## What the task requires
There is material below. Print exactly the lines starting at the line with "Task: Sort results by the Preis link" and ending at the line with "Given: Open the enterprise.netscout.com link", ends included, and no others.

## Records shown
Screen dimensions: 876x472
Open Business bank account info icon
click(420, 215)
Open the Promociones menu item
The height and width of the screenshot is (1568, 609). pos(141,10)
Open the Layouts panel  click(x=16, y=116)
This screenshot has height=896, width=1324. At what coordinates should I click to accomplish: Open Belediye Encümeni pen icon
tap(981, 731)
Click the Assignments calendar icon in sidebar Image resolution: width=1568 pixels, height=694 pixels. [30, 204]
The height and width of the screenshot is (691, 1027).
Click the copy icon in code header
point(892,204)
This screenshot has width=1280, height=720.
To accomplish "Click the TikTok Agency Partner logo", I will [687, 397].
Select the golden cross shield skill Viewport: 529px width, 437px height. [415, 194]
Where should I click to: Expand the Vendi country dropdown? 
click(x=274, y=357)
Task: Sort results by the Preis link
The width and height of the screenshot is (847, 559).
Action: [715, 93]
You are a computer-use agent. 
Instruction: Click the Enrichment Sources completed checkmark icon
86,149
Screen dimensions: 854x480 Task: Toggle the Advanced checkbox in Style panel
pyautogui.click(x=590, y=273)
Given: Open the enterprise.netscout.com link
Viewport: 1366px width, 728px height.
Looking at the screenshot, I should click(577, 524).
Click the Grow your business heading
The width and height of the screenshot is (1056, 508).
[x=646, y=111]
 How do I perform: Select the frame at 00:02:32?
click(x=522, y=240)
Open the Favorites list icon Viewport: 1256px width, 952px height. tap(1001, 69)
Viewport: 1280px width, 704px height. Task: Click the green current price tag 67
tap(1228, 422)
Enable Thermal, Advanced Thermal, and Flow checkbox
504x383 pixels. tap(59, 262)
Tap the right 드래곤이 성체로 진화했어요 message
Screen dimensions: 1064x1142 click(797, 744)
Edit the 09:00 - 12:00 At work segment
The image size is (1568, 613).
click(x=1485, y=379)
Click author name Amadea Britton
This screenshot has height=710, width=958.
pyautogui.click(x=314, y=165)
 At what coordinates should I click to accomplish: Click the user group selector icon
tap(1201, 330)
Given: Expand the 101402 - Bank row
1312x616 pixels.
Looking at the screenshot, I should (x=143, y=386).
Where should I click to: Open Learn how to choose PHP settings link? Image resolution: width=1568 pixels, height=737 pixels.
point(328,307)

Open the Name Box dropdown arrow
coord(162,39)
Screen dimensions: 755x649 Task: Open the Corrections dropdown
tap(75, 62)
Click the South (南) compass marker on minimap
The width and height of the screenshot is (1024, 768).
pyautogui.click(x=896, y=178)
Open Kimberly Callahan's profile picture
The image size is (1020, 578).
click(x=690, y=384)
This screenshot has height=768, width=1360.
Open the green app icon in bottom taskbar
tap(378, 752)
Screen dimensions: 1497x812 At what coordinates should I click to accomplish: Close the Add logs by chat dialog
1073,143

## Answer section
Task: Sort results by the Preis link
The width and height of the screenshot is (847, 559).
Action: [715, 93]
You are a computer-use agent. 
Instruction: Click the Enrichment Sources completed checkmark icon
86,149
Screen dimensions: 854x480 Task: Toggle the Advanced checkbox in Style panel
pyautogui.click(x=590, y=273)
Given: Open the enterprise.netscout.com link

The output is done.